Scientific classification
- Kingdom: Plantae
- Clade: Embryophytes
- Clade: Tracheophytes
- Clade: Angiosperms
- Clade: Eudicots
- Order: Ranunculales
- Family: Ranunculaceae
- Genus: Aquilegia
- Species: A. laramiensis
- Binomial name: Aquilegia laramiensis A.Nelson

= Aquilegia laramiensis =

- Genus: Aquilegia
- Species: laramiensis
- Authority: A.Nelson

Species of flowering plant native to the US

Aquilegia laramiensis is a species of flowering plant in the buttercup family known by the common name Laramie columbine. It is endemic to Wyoming in the United States, where it is known only from the Laramie Mountains.

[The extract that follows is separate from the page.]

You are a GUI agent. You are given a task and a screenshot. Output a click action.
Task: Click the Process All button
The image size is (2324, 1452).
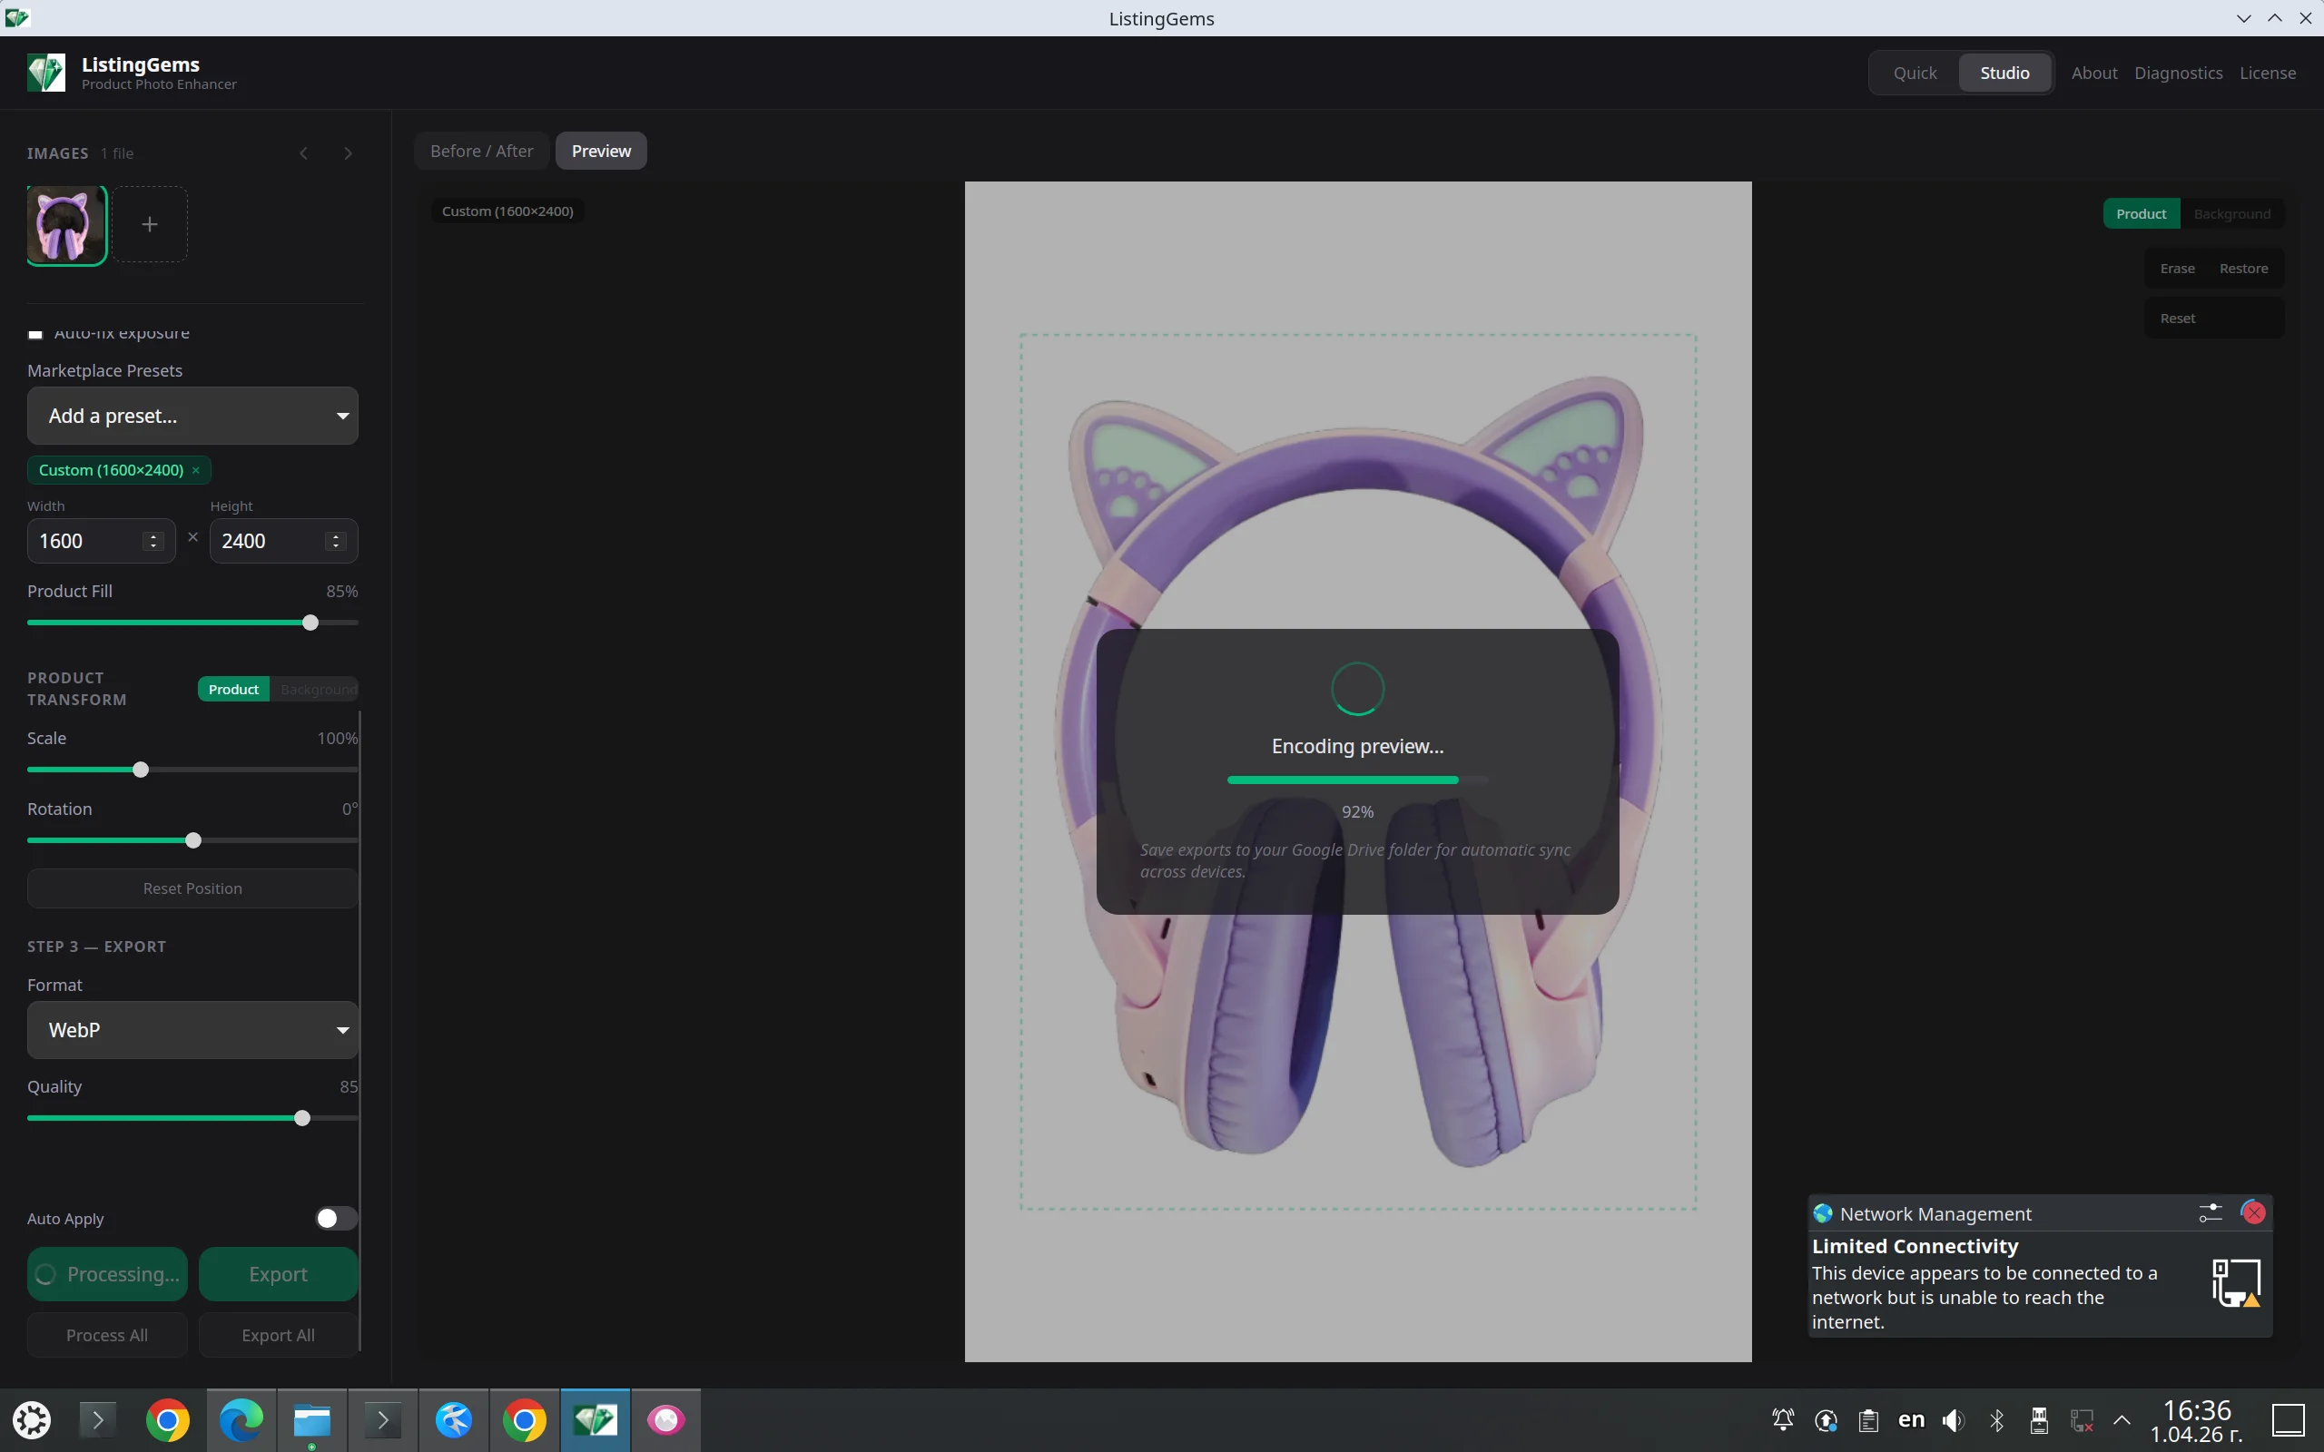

This rhizomatous perennial herb produces stems up to 25 cm long. The leaves are compound, divided into leaflets. The nodding flowers have greenish white or lavender sepals up to 1.5 cm in length. The cream-colored to lavender petals are up to 1.2 cm long and have thick, hooked spurs. The fruit is a follicle up to 1.4 cm long.

This plant is limited to one mountain range in Albany and Converse Counties in Wyoming. Many occurrences are within Medicine Bow National Forest, and the others are on land managed by the Bureau of Land Management and on privately owned land. Occurrences are small, most containing fewer than 100 individuals.

The plant grows on large rock outcrops in pockets of soil and rock cracks. The outcrops are surrounded by forest habitat and sometimes sagebrush and grassland. It grows in shady spots in all aspects. Associated species include fragile fern (Cystopteris fragilis), little-flowered alumroot (Heuchera parvifolia), glandular oceanspray (Holodiscus dumosus), mountain ninebark (Physocarpus monogynus), Brandegee's Jacob's ladder (Polemonium brandegeei), bigflower cinquefoil (Drymocallis fissa), red raspberry (Rubus idaeus), Idaho ragwort (Senecio rapifolius), and Rocky Mountain woodsia (Physematium scopulinum).

There are no major threats to the species because it occurs in remote, rugged habitat.